Copy out the lines from the one containing "Dự án (400, 730)" through the one containing "DOWNLOAD für Partner (406, 1208)", including both of those lines.
— Start Data to use —
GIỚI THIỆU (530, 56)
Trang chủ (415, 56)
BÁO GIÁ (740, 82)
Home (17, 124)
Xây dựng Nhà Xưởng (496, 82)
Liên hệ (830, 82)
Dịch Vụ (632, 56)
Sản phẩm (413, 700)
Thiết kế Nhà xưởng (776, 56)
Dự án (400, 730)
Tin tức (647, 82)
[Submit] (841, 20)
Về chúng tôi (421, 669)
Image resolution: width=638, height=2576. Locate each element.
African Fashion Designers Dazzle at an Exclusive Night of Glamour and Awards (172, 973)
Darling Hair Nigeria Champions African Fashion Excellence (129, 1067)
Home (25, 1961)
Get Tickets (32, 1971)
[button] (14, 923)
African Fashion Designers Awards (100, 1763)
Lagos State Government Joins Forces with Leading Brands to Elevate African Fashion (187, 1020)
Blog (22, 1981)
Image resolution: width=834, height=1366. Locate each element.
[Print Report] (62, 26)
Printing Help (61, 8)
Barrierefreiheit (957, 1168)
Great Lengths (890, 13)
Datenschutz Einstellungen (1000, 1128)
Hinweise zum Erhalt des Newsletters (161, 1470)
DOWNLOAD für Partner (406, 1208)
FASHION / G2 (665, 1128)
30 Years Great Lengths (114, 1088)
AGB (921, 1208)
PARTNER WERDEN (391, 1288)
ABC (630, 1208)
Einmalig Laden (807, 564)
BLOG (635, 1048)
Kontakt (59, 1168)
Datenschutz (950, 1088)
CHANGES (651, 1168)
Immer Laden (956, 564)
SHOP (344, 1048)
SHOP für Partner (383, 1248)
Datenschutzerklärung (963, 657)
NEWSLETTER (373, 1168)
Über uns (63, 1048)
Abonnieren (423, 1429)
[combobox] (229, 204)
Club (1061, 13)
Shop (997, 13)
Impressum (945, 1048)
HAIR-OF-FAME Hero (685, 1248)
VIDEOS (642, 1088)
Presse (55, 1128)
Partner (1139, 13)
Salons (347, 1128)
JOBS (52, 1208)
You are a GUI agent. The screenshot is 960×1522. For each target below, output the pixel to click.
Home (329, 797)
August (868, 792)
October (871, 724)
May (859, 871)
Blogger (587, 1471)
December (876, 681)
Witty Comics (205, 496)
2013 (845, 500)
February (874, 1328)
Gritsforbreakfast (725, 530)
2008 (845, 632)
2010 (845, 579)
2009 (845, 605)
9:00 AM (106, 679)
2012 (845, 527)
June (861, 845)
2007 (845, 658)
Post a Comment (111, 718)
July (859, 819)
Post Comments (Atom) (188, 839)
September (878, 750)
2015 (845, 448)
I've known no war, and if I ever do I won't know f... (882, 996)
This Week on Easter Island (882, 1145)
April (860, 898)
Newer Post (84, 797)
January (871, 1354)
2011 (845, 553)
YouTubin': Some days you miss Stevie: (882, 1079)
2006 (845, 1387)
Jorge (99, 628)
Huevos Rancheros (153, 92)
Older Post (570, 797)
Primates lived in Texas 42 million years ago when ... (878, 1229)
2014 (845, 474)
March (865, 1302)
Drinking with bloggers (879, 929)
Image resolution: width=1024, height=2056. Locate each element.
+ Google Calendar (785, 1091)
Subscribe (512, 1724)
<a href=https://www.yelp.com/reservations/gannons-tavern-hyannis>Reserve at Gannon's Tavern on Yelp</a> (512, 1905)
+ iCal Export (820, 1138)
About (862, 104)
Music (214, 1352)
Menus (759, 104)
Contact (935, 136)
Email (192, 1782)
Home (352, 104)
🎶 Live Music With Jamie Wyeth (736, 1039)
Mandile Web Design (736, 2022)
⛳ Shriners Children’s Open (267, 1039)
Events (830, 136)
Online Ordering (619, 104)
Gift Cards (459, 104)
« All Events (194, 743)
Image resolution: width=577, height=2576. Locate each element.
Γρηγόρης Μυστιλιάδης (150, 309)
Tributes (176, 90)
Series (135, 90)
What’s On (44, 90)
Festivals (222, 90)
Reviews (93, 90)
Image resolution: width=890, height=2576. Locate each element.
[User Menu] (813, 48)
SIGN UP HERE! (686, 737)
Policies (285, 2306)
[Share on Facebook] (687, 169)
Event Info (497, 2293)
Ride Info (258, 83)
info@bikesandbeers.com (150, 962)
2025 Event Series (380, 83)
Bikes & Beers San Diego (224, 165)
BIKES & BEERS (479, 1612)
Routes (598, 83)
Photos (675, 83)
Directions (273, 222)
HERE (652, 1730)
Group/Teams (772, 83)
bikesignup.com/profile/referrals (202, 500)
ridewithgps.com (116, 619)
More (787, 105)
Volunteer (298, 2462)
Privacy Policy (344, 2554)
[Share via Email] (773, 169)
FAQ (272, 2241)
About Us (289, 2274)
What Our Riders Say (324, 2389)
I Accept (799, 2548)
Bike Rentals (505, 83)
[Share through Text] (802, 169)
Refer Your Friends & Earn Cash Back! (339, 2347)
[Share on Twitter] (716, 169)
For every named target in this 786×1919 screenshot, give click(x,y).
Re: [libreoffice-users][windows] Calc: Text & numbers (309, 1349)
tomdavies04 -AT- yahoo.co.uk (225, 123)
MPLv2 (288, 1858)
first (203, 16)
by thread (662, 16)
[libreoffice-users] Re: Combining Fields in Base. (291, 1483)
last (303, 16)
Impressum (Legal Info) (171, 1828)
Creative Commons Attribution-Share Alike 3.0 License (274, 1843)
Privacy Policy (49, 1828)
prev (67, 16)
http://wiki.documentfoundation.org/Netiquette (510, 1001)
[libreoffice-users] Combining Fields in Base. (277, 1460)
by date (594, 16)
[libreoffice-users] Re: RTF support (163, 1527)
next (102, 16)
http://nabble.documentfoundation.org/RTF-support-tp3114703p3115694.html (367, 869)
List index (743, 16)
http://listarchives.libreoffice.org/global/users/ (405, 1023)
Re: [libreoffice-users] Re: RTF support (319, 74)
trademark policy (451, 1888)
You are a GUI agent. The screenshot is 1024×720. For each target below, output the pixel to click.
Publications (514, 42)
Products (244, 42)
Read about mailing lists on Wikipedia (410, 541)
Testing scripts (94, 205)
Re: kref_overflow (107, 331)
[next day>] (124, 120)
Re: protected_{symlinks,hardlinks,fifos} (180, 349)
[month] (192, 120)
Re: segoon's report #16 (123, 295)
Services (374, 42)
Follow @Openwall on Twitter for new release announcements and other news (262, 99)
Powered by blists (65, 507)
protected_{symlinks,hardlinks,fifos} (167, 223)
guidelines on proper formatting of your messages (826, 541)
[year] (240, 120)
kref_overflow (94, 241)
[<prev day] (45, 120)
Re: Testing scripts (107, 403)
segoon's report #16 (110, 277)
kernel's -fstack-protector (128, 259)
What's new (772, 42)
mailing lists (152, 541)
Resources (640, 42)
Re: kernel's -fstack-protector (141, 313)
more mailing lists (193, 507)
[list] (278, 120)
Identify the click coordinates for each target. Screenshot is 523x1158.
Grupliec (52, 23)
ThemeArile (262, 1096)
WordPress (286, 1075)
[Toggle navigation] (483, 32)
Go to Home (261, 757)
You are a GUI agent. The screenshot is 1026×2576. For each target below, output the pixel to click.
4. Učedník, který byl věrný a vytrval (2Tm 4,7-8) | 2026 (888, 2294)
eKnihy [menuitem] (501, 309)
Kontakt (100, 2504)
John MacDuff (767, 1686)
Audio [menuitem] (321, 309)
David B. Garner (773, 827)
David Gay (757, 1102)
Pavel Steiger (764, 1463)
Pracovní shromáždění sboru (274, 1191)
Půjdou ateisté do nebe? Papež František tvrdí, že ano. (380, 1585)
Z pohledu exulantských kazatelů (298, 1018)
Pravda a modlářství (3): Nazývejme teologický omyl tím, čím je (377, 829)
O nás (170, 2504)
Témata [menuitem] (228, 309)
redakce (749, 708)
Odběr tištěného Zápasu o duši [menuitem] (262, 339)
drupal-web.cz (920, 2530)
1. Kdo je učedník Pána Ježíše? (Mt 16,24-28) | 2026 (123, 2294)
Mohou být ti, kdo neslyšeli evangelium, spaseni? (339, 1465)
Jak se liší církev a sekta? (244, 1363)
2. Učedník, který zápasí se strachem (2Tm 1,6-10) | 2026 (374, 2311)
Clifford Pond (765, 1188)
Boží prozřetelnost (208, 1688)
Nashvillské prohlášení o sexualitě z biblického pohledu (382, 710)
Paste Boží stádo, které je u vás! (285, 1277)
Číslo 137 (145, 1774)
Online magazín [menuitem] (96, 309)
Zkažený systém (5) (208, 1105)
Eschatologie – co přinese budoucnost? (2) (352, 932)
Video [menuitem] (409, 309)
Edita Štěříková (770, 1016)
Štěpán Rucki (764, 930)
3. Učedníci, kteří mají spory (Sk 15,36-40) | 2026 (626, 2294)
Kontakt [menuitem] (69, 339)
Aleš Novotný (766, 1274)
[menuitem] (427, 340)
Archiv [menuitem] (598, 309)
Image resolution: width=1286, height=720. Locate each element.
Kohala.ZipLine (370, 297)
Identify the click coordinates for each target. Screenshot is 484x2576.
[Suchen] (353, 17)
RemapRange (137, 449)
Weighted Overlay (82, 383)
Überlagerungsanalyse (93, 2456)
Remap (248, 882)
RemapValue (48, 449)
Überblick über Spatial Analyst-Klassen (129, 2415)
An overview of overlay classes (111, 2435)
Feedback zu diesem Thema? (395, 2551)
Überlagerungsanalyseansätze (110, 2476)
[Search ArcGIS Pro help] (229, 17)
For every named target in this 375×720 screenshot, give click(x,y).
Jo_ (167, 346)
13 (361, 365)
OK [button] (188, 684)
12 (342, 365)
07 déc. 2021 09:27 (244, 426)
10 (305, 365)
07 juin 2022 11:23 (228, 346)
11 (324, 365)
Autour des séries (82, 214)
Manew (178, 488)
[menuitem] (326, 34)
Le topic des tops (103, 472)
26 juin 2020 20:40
— End Data to use —
#### Correct result:
Dự án (400, 730)
Tin tức (647, 82)
[Submit] (841, 20)
Về chúng tôi (421, 669)
Image resolution: width=638, height=2576. Locate each element.
African Fashion Designers Dazzle at an Exclusive Night of Glamour and Awards (172, 973)
Darling Hair Nigeria Champions African Fashion Excellence (129, 1067)
Home (25, 1961)
Get Tickets (32, 1971)
[button] (14, 923)
African Fashion Designers Awards (100, 1763)
Lagos State Government Joins Forces with Leading Brands to Elevate African Fashion (187, 1020)
Blog (22, 1981)
Image resolution: width=834, height=1366. Locate each element.
[Print Report] (62, 26)
Printing Help (61, 8)
Barrierefreiheit (957, 1168)
Great Lengths (890, 13)
Datenschutz Einstellungen (1000, 1128)
Hinweise zum Erhalt des Newsletters (161, 1470)
DOWNLOAD für Partner (406, 1208)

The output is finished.